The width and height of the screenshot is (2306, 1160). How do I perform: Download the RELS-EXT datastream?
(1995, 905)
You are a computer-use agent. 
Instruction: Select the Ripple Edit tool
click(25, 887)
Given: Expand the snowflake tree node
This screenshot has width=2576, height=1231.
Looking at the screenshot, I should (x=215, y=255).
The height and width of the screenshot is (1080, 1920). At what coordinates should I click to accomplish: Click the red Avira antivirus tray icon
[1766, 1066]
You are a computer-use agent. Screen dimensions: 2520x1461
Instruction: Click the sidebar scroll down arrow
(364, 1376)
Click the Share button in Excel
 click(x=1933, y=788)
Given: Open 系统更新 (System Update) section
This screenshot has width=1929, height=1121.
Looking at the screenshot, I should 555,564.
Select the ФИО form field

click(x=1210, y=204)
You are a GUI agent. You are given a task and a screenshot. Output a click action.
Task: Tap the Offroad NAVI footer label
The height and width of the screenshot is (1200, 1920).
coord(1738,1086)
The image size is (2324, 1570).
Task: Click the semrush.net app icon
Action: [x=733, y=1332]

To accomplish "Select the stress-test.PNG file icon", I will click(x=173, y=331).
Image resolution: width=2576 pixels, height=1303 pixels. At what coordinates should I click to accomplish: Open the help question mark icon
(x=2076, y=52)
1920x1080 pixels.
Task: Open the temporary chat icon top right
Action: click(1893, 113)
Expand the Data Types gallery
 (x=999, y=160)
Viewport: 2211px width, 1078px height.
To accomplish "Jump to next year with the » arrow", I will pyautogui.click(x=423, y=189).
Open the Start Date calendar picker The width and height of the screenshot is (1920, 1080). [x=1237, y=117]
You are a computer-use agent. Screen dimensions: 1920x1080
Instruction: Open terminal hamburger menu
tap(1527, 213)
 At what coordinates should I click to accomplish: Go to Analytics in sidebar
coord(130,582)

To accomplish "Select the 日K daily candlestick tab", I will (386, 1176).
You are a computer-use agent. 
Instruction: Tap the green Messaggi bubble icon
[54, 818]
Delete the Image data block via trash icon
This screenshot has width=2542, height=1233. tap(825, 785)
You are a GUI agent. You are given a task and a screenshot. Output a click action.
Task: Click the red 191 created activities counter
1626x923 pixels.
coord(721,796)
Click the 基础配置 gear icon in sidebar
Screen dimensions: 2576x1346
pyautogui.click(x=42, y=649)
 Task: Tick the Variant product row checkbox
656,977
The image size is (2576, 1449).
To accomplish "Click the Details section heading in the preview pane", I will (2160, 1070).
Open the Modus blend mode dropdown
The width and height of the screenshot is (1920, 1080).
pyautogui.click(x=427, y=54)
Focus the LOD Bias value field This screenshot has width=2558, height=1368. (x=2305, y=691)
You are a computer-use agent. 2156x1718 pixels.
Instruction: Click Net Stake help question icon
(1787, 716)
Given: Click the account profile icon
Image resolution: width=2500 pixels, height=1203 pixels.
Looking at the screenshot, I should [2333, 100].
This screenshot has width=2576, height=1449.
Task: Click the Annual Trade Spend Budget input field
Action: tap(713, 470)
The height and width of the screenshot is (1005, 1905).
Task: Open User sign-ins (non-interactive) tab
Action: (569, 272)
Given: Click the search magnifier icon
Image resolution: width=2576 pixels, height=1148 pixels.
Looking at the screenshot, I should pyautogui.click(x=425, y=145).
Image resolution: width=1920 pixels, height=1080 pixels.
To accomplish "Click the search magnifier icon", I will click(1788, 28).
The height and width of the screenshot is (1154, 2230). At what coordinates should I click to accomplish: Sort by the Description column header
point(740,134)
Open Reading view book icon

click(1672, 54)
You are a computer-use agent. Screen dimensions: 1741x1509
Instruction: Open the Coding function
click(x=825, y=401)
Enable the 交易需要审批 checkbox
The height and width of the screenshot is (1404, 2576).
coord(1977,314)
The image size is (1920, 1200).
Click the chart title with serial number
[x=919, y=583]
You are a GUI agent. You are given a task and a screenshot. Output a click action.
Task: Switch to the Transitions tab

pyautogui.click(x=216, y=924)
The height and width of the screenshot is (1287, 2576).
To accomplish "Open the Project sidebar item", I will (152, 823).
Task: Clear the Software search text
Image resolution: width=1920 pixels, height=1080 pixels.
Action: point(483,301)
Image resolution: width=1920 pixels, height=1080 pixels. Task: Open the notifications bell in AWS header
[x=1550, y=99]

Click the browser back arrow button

* * * * * * * * *

# Activity:
Extract all of the data shown above and repeat it verbatim.

# Exercise response:
The width and height of the screenshot is (2306, 1160). How do I perform: Download the RELS-EXT datastream?
(1995, 905)
You are a computer-use agent. 
Instruction: Select the Ripple Edit tool
click(25, 887)
Given: Expand the snowflake tree node
This screenshot has width=2576, height=1231.
Looking at the screenshot, I should (x=215, y=255).
The height and width of the screenshot is (1080, 1920). At what coordinates should I click to accomplish: Click the red Avira antivirus tray icon
[1766, 1066]
You are a computer-use agent. Screen dimensions: 2520x1461
Instruction: Click the sidebar scroll down arrow
(364, 1376)
Click the Share button in Excel
 click(x=1933, y=788)
Given: Open 系统更新 (System Update) section
This screenshot has width=1929, height=1121.
Looking at the screenshot, I should 555,564.
Select the ФИО form field

click(x=1210, y=204)
You are a GUI agent. You are given a task and a screenshot. Output a click action.
Task: Tap the Offroad NAVI footer label
The height and width of the screenshot is (1200, 1920).
coord(1738,1086)
The image size is (2324, 1570).
Task: Click the semrush.net app icon
Action: [x=733, y=1332]

To accomplish "Select the stress-test.PNG file icon", I will click(x=173, y=331).
Image resolution: width=2576 pixels, height=1303 pixels. At what coordinates should I click to accomplish: Open the help question mark icon
(x=2076, y=52)
1920x1080 pixels.
Task: Open the temporary chat icon top right
Action: click(1893, 113)
Expand the Data Types gallery
 (x=999, y=160)
Viewport: 2211px width, 1078px height.
To accomplish "Jump to next year with the » arrow", I will pyautogui.click(x=423, y=189).
Open the Start Date calendar picker The width and height of the screenshot is (1920, 1080). [x=1237, y=117]
You are a computer-use agent. Screen dimensions: 1920x1080
Instruction: Open terminal hamburger menu
tap(1527, 213)
 At what coordinates should I click to accomplish: Go to Analytics in sidebar
coord(130,582)

To accomplish "Select the 日K daily candlestick tab", I will (386, 1176).
You are a computer-use agent. 
Instruction: Tap the green Messaggi bubble icon
[54, 818]
Delete the Image data block via trash icon
This screenshot has width=2542, height=1233. tap(825, 785)
You are a GUI agent. You are given a task and a screenshot. Output a click action.
Task: Click the red 191 created activities counter
1626x923 pixels.
coord(721,796)
Click the 基础配置 gear icon in sidebar
Screen dimensions: 2576x1346
pyautogui.click(x=42, y=649)
 Task: Tick the Variant product row checkbox
656,977
The image size is (2576, 1449).
To accomplish "Click the Details section heading in the preview pane", I will (2160, 1070).
Open the Modus blend mode dropdown
The width and height of the screenshot is (1920, 1080).
pyautogui.click(x=427, y=54)
Focus the LOD Bias value field This screenshot has width=2558, height=1368. (x=2305, y=691)
You are a computer-use agent. 2156x1718 pixels.
Instruction: Click Net Stake help question icon
(1787, 716)
Given: Click the account profile icon
Image resolution: width=2500 pixels, height=1203 pixels.
Looking at the screenshot, I should [2333, 100].
This screenshot has width=2576, height=1449.
Task: Click the Annual Trade Spend Budget input field
Action: tap(713, 470)
The height and width of the screenshot is (1005, 1905).
Task: Open User sign-ins (non-interactive) tab
Action: (569, 272)
Given: Click the search magnifier icon
Image resolution: width=2576 pixels, height=1148 pixels.
Looking at the screenshot, I should pyautogui.click(x=425, y=145).
Image resolution: width=1920 pixels, height=1080 pixels.
To accomplish "Click the search magnifier icon", I will click(1788, 28).
The height and width of the screenshot is (1154, 2230). At what coordinates should I click to accomplish: Sort by the Description column header
point(740,134)
Open Reading view book icon

click(1672, 54)
You are a computer-use agent. Screen dimensions: 1741x1509
Instruction: Open the Coding function
click(x=825, y=401)
Enable the 交易需要审批 checkbox
The height and width of the screenshot is (1404, 2576).
coord(1977,314)
The image size is (1920, 1200).
Click the chart title with serial number
[x=919, y=583]
You are a GUI agent. You are given a task and a screenshot. Output a click action.
Task: Switch to the Transitions tab

pyautogui.click(x=216, y=924)
The height and width of the screenshot is (1287, 2576).
To accomplish "Open the Project sidebar item", I will (152, 823).
Task: Clear the Software search text
Image resolution: width=1920 pixels, height=1080 pixels.
Action: point(483,301)
Image resolution: width=1920 pixels, height=1080 pixels. Task: Open the notifications bell in AWS header
[x=1550, y=99]

Click the browser back arrow button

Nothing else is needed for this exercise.